South Korea, alarmed at what appears to be the North Korean use of a Yu-3 type torpedo to sink one of their warships, has undertaken to reform their armed forces to better deal with tactics like this. North Korea officially denies having anything to do with the loss of the 1200 ton corvette Cheonan, but most North Koreans accept the fact that North Korea did the deed, and northerners are proud of that. Examination of the salvaged wreckage made it clear that it was an external explosion, using military grade explosives, that sank the ship and killed 46 sailors on March 26th. North Korea was believed to have done this avenge earlier skirmishes that led to the sinking of North Korean warships.
The reforms are meant to prepare South Korean forces to better deal with these North Korean tactics. This includes coping with the large force of commandos and small submarines North Korea has created. For decades, North Korea has been sending commandos and agents south, landing them from these small subs. North Korea has also assassinated South Korean officials and civilians in other countries. South Korea tolerated this until now, but the sinking of the Cheonan crossed a line, and the South Korean government wants to develop ways to strike back.
For the last decade, the South Korean military has been preparing to deal with collapse in the north. Last year, the government made public what many have suspected for several years now. If North Korea attacks, South Korea is prepared to go north. This is no surprise to those who have been observing the South Korean armed forces development after the end of the Cold War in 1991. During the same time, the North Korean armed forces have declined because of a bankrupt economy and no money for replacing obsolete equipment, or for training. Meanwhile, the booming economy in the south led to the growth of domestic arms industry, and the re-equipping the South Korean military with modern, and locally made, weapons.

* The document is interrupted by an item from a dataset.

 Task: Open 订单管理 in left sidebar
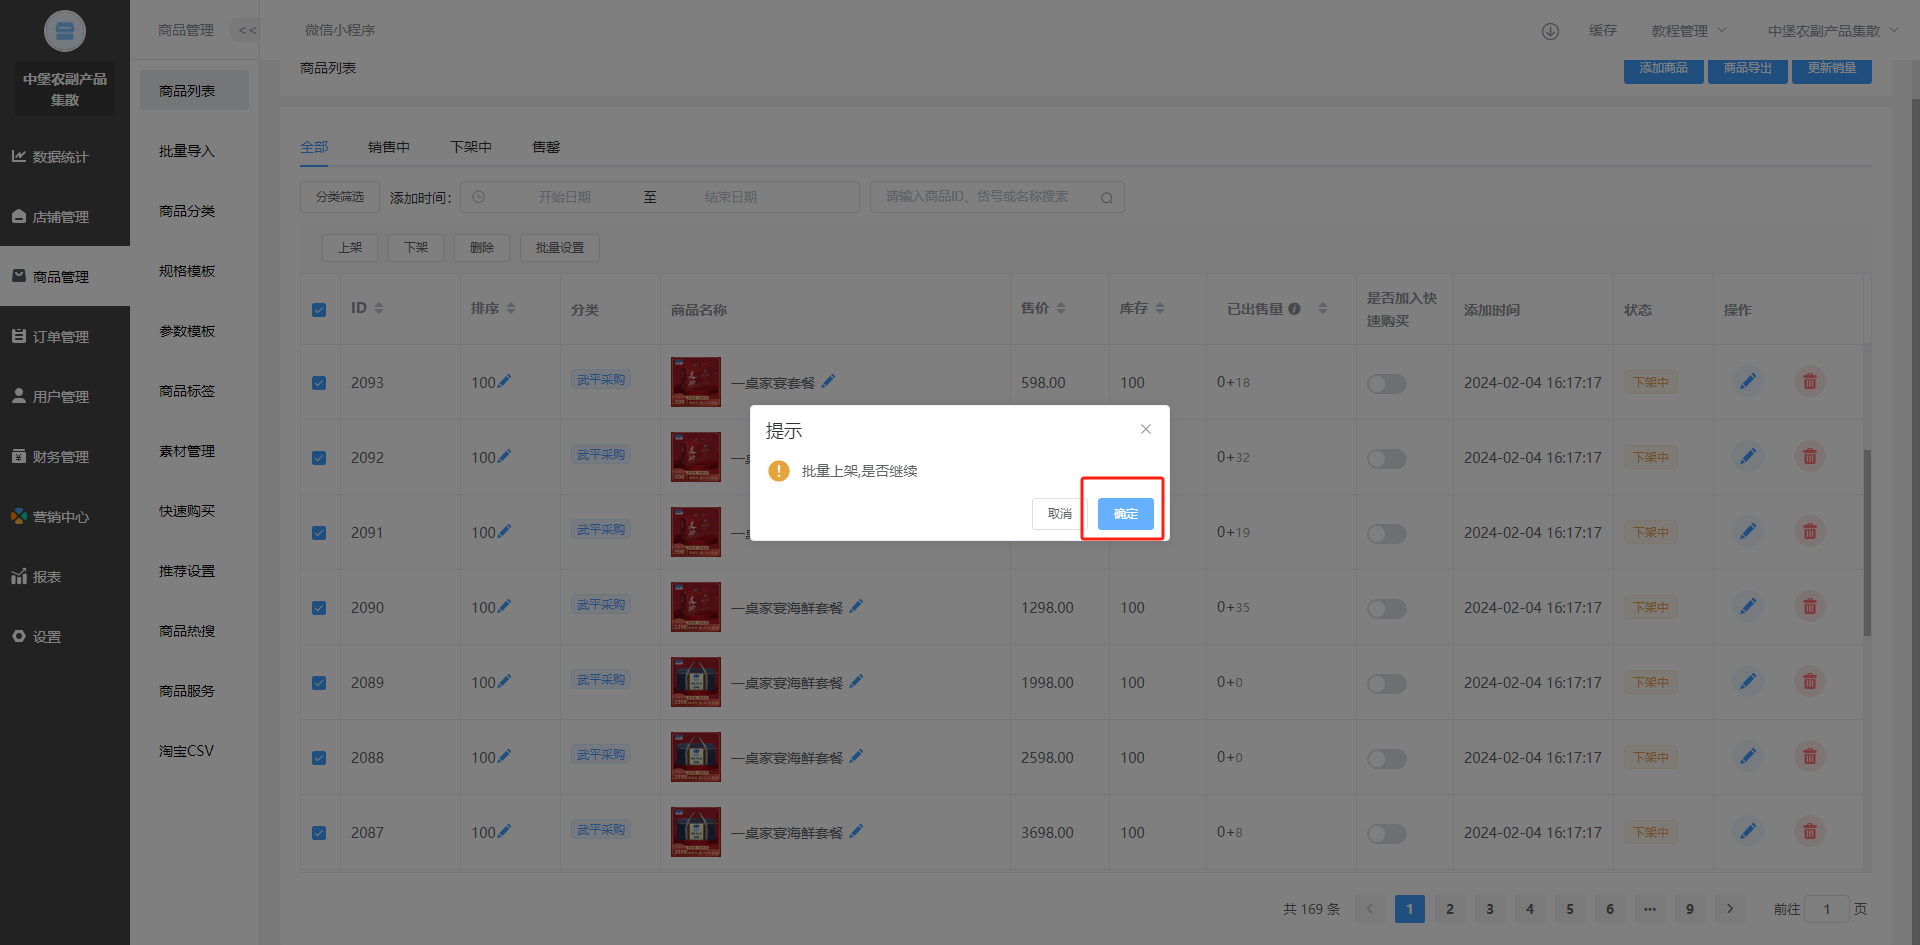coord(61,337)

Over the last two decades, South Korea has developed, and produced in large numbers, their own equivalents of the U.S. M-1 tank (the South Korean K-1 and K-2), the U.S. M-2 Infantry Fighting Vehicle (the South Korean K-21) and the U.S. M-109 self-propelled 155mm howitzer (the South Korean K-9), and much more. The South Koreans used the American equipment as models, and then built on that.
South Korea also manufactures an Aegis destroyer (the KDX III class), a new class of frigate (FFK) and a light fighter/trainer jet (the T-50). South Korea offers most of this new gear for export, at a substantial discount to what their U.S. equivalents would cost, and backs them up with the South Korean reputation of producing sturdy and reliable industrial goods (everything from large ships to tiny micro chips). This provided South Korea with a decisive military edge over its aggressive northern neighbor, North Korea.

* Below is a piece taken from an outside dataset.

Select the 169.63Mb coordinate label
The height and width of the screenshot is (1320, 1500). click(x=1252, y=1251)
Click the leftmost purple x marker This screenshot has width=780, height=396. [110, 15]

South Korea is also in the midst of a 15 year plan to transform their army from a large force of conscripts, to a smaller, high tech force containing many more, higher paid, volunteers. The south sees this, the "American approach" as superior and proven.
The southern generals also believe that the North Korean military is in terminal decline. Over a decade of famine and extreme poverty has caused severe reductions in maintenance and training in the North Korean military. This has sharply lowered the combat capabilities of the northern force. Corruption and poverty has increased unrest and insubordination up north. In response to all that, South Korea staff officers have quietly been drawing up plans on how they would move into the north. This would happen either in response to an attack from the north, or, a collapse of the communist police state government up there. But the northerners have not cut back so much on their elite commando forces, including all those small submarines.
The new reforms are meant to deal with a change in North Korean tactics, which now include making bold, if undeclared, attacks on South Korea. North Korea has shown that it will not go quietly, and the enraged South Koreans are not willing to stand idly by and just tolerate the losses.